On the social causes of hunger
In the years of the great potato famine, it is estimated that Ireland lost one million lives to starvation and lost another one million in population to emigration. At least another five million left in the remainder of the 19th Century, meaning that the country had more total expatriates by the end of that century than its total population when the century had begun.
■ That so many of them ended up in the United States has of course borne enormous influence on what we perceive as "Irish" today. The concentration of migration then is no small contributing feature to why Chicago dyes its river green for St. Patrick's Day and small towns in Iowa put Gaelic greetings on their websites.

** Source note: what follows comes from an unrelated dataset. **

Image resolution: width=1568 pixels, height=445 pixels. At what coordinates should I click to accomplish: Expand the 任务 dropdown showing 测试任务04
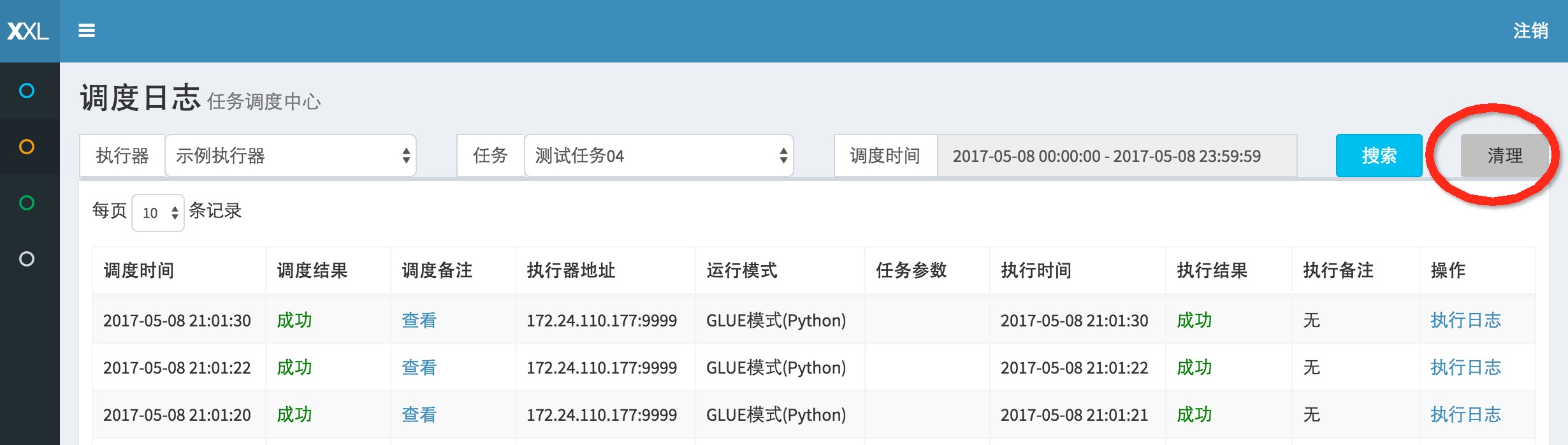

■ But the circumstances that exacerbated the famine are worth a second look. The reason the potato famine took such a toll was that so many Irish farmers were living at subsistence levels; half the country was effectively living on what meager products they could grow. When nature took aim at the potato and blight ravaged the crops in 1845 and 1846 with incredible speed, the result was mass hunger in practically no time at all.
■ The mismanagement of Ireland by the imperial British government did the Irish considerable harm in the immediate sense, as the response to hunger was slow and in some cases completely contrary to sound reasoning. But on a long-term basis, it appears that the British domination of the island (and the favoritism shown to British manufacturing) actually de-industrialized Ireland in the period leading up to the famine.
■ Had the country been free to pursue the kind of industrial development that was occurring across the Irish Sea in England and across the Atlantic Ocean in America, perhaps Ireland wouldn't have had such a large share of its population at risk of starvation. As in so many cases even in the modern day, famine is often far more a problem of social aspects of economics than of basic problems of nature. The economic experience of Irish emigrants once they reached the United States suggests that the poverty that led to the famine wasn't written in the stars -- it was bad policy-making.